§ Work instruction
When you retype the data, keep every line exactly as it appears.

Data records:
►

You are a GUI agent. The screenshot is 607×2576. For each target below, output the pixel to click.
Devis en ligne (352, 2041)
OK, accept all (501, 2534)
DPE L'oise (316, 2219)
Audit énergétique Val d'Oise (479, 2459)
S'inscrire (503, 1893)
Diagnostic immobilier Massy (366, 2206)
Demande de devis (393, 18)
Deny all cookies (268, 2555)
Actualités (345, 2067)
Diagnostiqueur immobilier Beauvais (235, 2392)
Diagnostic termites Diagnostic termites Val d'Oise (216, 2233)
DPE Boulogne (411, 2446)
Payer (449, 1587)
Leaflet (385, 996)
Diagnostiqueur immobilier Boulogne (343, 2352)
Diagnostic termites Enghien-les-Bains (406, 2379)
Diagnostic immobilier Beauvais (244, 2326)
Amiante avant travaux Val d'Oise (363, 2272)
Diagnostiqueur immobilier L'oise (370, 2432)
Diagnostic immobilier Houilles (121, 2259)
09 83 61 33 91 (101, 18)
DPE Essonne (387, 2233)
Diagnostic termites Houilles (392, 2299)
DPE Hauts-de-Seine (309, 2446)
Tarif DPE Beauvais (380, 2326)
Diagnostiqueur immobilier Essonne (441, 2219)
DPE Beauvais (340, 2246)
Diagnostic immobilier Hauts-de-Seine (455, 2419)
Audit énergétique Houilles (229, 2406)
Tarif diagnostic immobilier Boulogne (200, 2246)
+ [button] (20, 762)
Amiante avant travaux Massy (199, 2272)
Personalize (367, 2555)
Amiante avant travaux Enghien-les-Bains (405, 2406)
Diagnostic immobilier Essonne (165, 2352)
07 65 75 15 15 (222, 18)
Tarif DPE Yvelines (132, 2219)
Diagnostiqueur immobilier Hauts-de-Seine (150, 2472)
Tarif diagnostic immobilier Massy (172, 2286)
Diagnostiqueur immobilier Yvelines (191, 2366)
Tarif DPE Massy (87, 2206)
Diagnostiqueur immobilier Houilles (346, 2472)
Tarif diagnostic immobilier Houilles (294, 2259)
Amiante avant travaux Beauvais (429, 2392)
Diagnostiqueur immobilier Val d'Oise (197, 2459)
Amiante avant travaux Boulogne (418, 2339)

◄

§ Problem solution
You are a GUI agent. The screenshot is 607×2576. For each target below, output the pixel to click.
Devis en ligne (352, 2041)
OK, accept all (501, 2534)
DPE L'oise (316, 2219)
Audit énergétique Val d'Oise (479, 2459)
S'inscrire (503, 1893)
Diagnostic immobilier Massy (366, 2206)
Demande de devis (393, 18)
Deny all cookies (268, 2555)
Actualités (345, 2067)
Diagnostiqueur immobilier Beauvais (235, 2392)
Diagnostic termites Diagnostic termites Val d'Oise (216, 2233)
DPE Boulogne (411, 2446)
Payer (449, 1587)
Leaflet (385, 996)
Diagnostiqueur immobilier Boulogne (343, 2352)
Diagnostic termites Enghien-les-Bains (406, 2379)
Diagnostic immobilier Beauvais (244, 2326)
Amiante avant travaux Val d'Oise (363, 2272)
Diagnostiqueur immobilier L'oise (370, 2432)
Diagnostic immobilier Houilles (121, 2259)
09 83 61 33 91 (101, 18)
DPE Essonne (387, 2233)
Diagnostic termites Houilles (392, 2299)
DPE Hauts-de-Seine (309, 2446)
Tarif DPE Beauvais (380, 2326)
Diagnostiqueur immobilier Essonne (441, 2219)
DPE Beauvais (340, 2246)
Diagnostic immobilier Hauts-de-Seine (455, 2419)
Audit énergétique Houilles (229, 2406)
Tarif diagnostic immobilier Boulogne (200, 2246)
+ [button] (20, 762)
Amiante avant travaux Massy (199, 2272)
Personalize (367, 2555)
Amiante avant travaux Enghien-les-Bains (405, 2406)
Diagnostic immobilier Essonne (165, 2352)
07 65 75 15 15 (222, 18)
Tarif DPE Yvelines (132, 2219)
Diagnostiqueur immobilier Hauts-de-Seine (150, 2472)
Tarif diagnostic immobilier Massy (172, 2286)
Diagnostiqueur immobilier Yvelines (191, 2366)
Tarif DPE Massy (87, 2206)
Diagnostiqueur immobilier Houilles (346, 2472)
Tarif diagnostic immobilier Houilles (294, 2259)
Amiante avant travaux Beauvais (429, 2392)
Diagnostiqueur immobilier Val d'Oise (197, 2459)
Amiante avant travaux Boulogne (418, 2339)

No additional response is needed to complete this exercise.